REP (Ritmo Emozione Parola)

La balbuzie è un problema molto concreto e spesso invalidante per numerosi bambini in età scolare.
Per aiutare i bambini che presentano tale disturbo è necessaria una presa in carico globale, che prenda in considerazione, oltre all’area dell’espressione verbale, quella ritmica e quella emotiva.

Il progetto

Il progetto prevede una presa in carico globale che comprende l’area emotiva, l’area di produzione verbale e l’area ritmica. All’interno del percorso verranno proposte attività afferenti alle diverse aree attraverso la compresenza di una logopedista e di un musicoterapista, supervisionati da una psicologa per quanto riguarda gli aspetti emotivi.
Accanto al potenziamento del controllo della fluenza con tecniche logopediche, l’elemento sonoro-musicale rappresenterà al contempo un “allenamento” ritmico, ma anche un canale in grado di favorire l’espressione e la regolazione emotiva.
La presa in carico prevede una valutazione iniziale di tipo logopedico e sedute di trattamento individuale o di gruppo, sulla base delle necessità.
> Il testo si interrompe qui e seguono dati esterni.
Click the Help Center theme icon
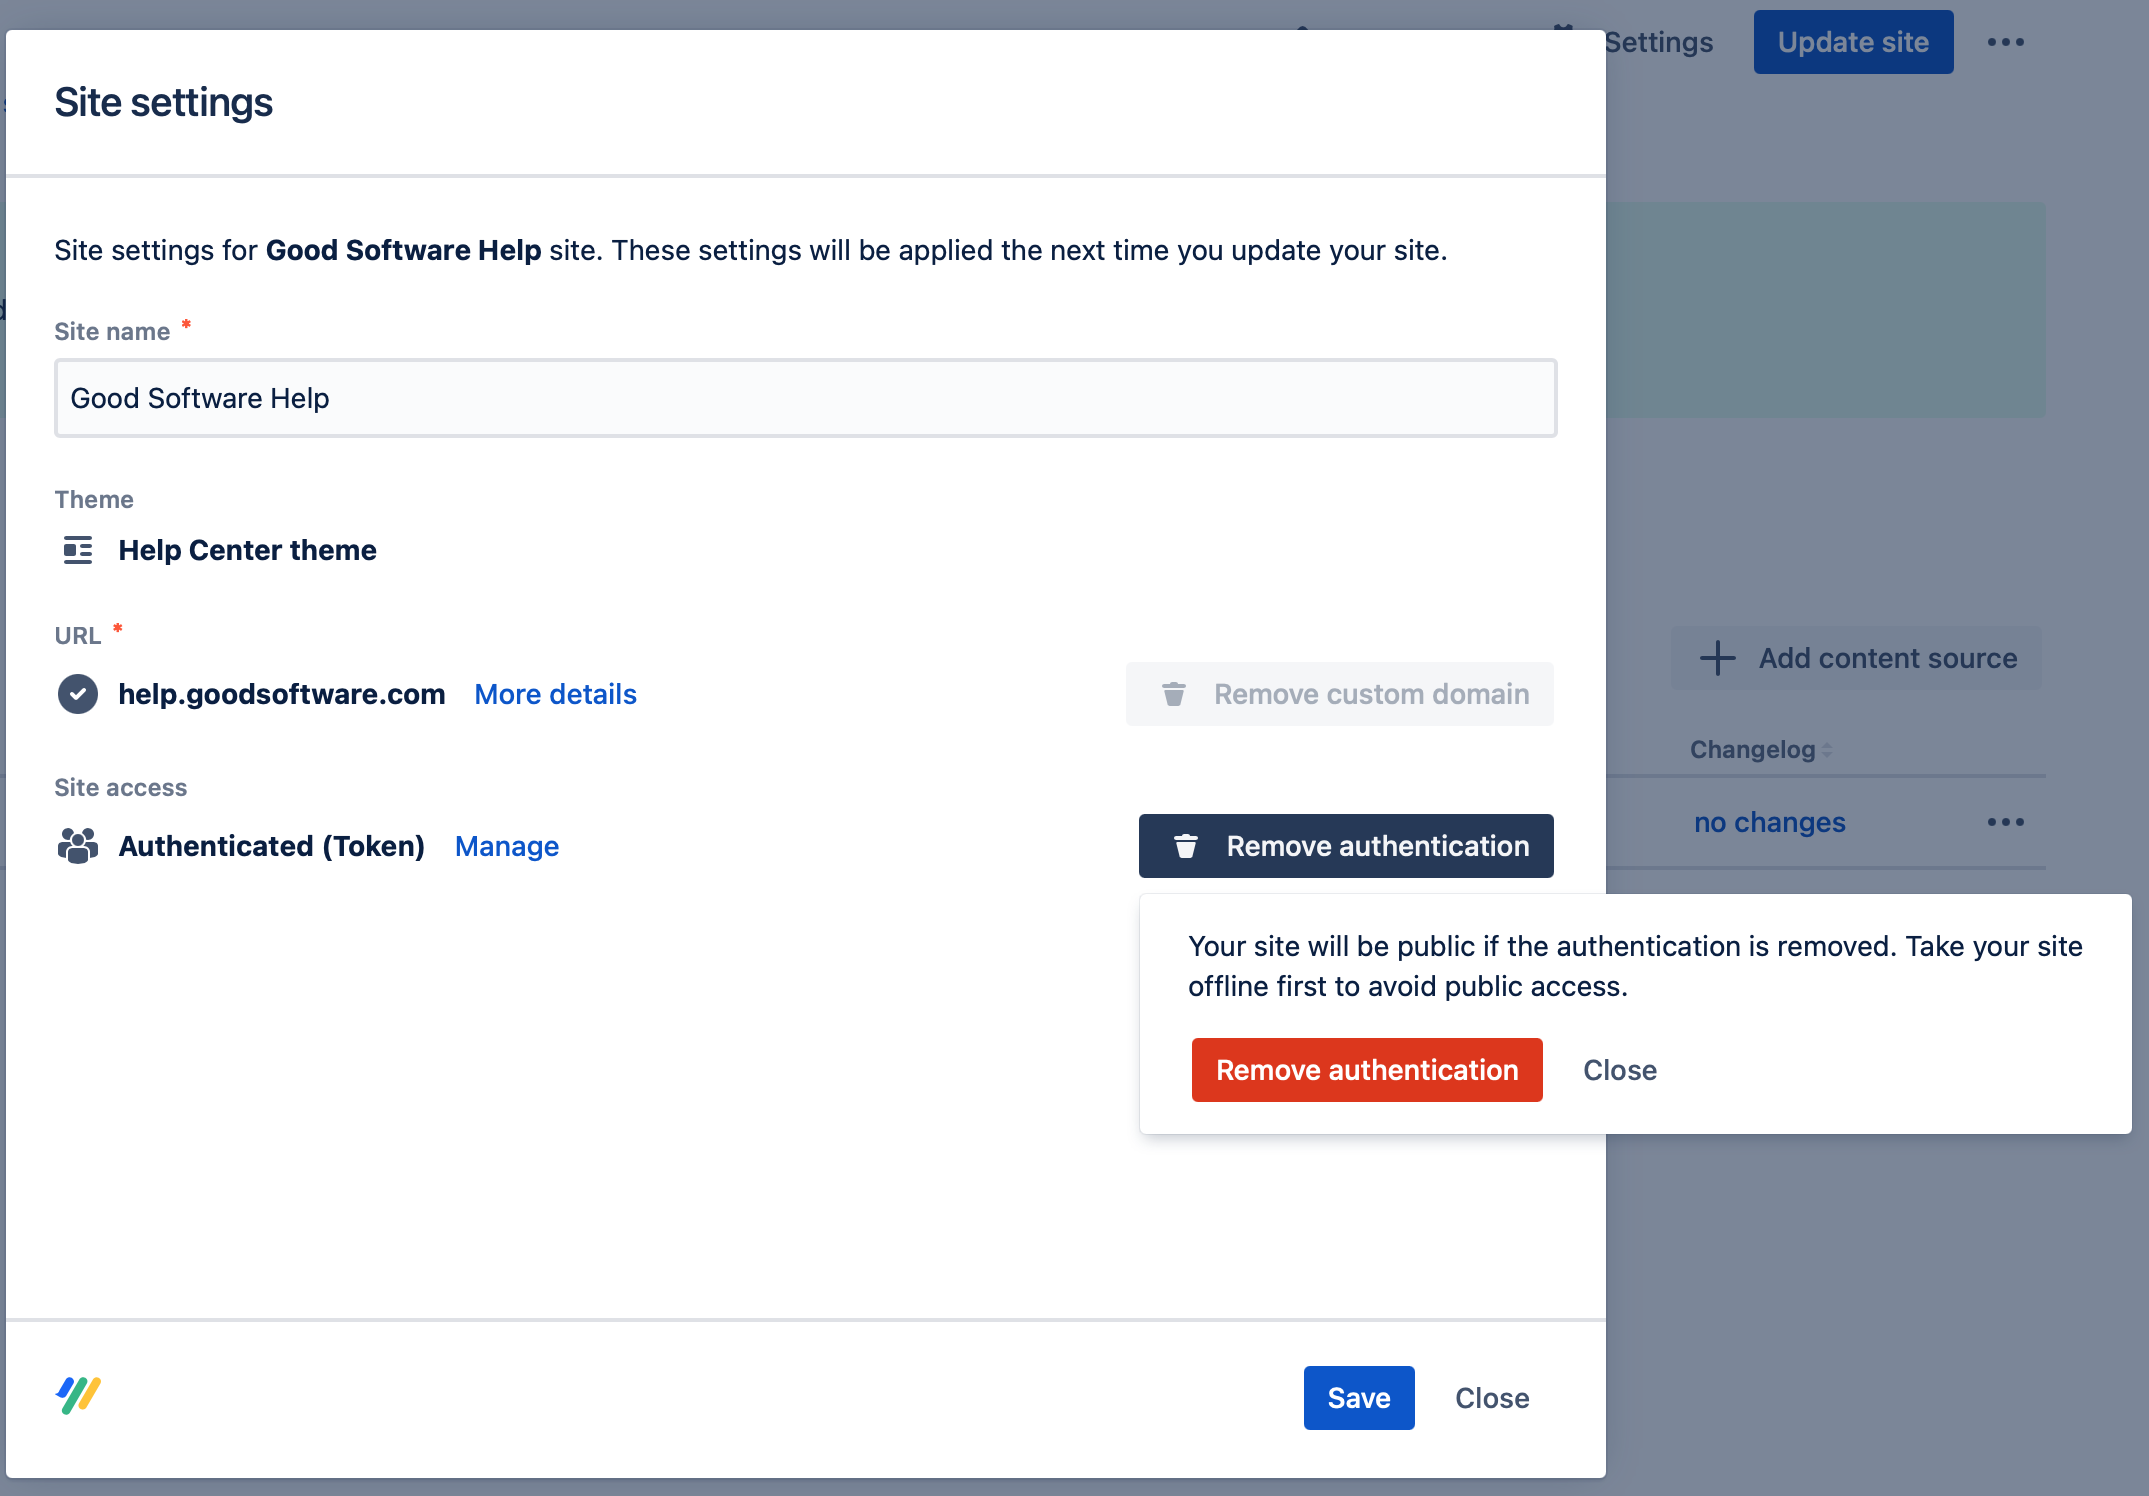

Il programma è da considerarsi strettamente individuale, creato quindi ogni volta sulla base di quanto emerge dal valutazione e pertanto di struttura variabile.
Vengono presi in carico bambini e ragazzi in età scolare, corrispondente in linea di massima al periodo della scuola dell’obbligo, quindi in una fascia dai 5-6 ai 13-14 anni.

Ma cos'è la Balbuzie?

La balbuzie è una particolare alterazione della fluenza verbale che consiste prevalentemente in inceppamenti nella pronuncia delle consonanti, pause tese, prolungamenti di suoni vocalici oppure in ripetizioni di sillabe o di parole. Tali fenomeni possono presentarsi in varie forme e soprattutto con diversi livelli di gravità.
Le cause della balbuzie non sono del tutto note anche se sono stai fatti in tal senso importanti progressi.
Una visione coerente inquadra il problema come un disturbo dell’organizzazione neuromotoria della parola (intesa come sequenza di atti coordinati) con importanti implicazioni che riguardano il controllo uditivo e l’assetto emozionale.
Quest’ultimo risulta particolarmente importante nel determinare sia la quantità e la qualità del disturbo, sia l’efficacia della messa in atto di meccanismi di compenso.
In momenti di elevato coinvolgimento emotivo, infatti, la fluenza verbale si modifica, solitamente in senso peggiorativo. Un altro aspetto molto importante è quello relativo al ritmo delle parole che, spesso, nel caso del bambino balbuziente, risulta disorganizzato.